Different enrichments are observed in embryonic stem cells (hESC)
We consistently observe the above-described results for most cell types, as shown in Fig. 3B–G and Additional file 1: Fig. S7. The relative dominance of cancers among diseases displaying TAD-border enrichment in their associated intergenic SNPs largely reaches statistical significance, with a few notable exceptions: umbilical vein cells (HUVEC, Fig. 3G), embryonic stem cells (hESC, Additional file 1: Fig. S7A, E), H1-derived cells (H1_ME, H1_NP, H1_TB, Additional file 1: Fig. S7F, G, H).
We further assess the different enrichment results between embryonic stem cells and differentiated cell types in a systematic comparison of hESC and IMR90 cell lines, for which several datasets from different studies are available, Fig. 4. Consistent results are obtained for the two datasets obtained in hESC (Fig. 4, blue panels), and the three datasets for IMR90 (Fig. 4, pink panels), respectively. These results can be extracted more clearly by an aggregation over datasets for the same cell type (Fig. 4, top panels). The comparison emphasizes the peculiarity of hESC, with no relative predominance of cancers among diseases displaying TAD-border enrichment in intergenic daSNPs. In H1 hESC and derived cells at early developmental stage (H1_ME, H1_NP, H1_TB), 3D genome partitioning in TADs is not significantly related to the location of cancer risk loci. Consistently, H1_MS cell line differs from the other H1-derived cell lines both in our analysis and in the original study , which has evidenced a genome-wide evolution of TAD structure in this series of H1-derived cell lines following their progressive differentiation. We also observe that HUVEC line has the same signature as hESC, with no cancer-specific features in the location of at-risk SNPs with respect to the TAD structure present in this cell line.
Our analysis thus suggests that TAD-border contribution to the genetic risk of cancers is not observable in HUVEC, hESC and derived cells at early developmental stage (H1_ME, H1_NP, H1_TB) possibly due to their different (not fully mature) TAD structure [38, 40].

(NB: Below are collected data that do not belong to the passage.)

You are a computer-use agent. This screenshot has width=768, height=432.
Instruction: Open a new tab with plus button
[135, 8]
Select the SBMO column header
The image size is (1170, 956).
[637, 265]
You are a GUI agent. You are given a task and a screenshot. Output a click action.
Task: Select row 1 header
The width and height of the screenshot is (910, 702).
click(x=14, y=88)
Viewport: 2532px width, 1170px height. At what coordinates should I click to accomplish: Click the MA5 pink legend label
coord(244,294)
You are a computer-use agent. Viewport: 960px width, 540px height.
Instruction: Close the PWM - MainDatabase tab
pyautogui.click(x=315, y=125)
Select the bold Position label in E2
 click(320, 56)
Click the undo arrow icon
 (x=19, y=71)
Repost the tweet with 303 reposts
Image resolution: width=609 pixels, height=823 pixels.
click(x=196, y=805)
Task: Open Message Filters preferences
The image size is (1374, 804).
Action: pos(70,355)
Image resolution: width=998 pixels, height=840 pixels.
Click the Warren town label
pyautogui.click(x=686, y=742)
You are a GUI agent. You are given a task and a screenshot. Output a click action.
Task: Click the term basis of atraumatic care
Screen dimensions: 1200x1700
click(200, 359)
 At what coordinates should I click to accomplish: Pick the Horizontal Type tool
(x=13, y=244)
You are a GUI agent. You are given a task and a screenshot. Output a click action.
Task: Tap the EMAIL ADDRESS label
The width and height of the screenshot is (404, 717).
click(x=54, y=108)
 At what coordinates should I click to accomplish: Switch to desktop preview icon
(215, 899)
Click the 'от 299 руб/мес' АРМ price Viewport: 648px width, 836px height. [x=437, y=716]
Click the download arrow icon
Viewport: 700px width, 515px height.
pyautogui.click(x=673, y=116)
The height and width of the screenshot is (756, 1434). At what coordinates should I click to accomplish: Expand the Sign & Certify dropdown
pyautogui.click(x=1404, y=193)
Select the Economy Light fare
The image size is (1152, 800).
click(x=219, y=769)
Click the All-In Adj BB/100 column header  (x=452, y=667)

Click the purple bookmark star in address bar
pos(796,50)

SNP-based diseasome analysis shows that TAD-border enrichment features are not due to a few daSNPs common to several diseases
Among the disease-associated SNPs listed in the GWAS catalog, about 14% are actually associated with several diseases. To analyze the influence of such events on our results, we devise a network representation, where the nodes of the network are diseases (coloring differently cancers and non-cancer diseases) and a link is drawn between two diseases when they share at least one associated SNP. This is nothing but the SNP-based analog of the diseasome networks introduced in , in which a link is drawn between two diseases when they share a related gene. We then compared the networks obtained when a link is drawn only when the diseases share a border SNP, i.e., a SNP located in a TAD border for a majority of values of the window parameter (Fig. 5A), when the diseases share a SNP belonging to the complementary set (non-border SNPs, Fig. 5B), then with an additional filter keeping only intergenic SNPs (Fig. 5C, D).
We observe on Fig. 5 that cancers share SNPs preferentially with other cancers, corresponding in the network language to an assortative clustering of cancer nodes. Similar clustering properties are visually observed in the networks based on border SNPs or intergenic border SNPs.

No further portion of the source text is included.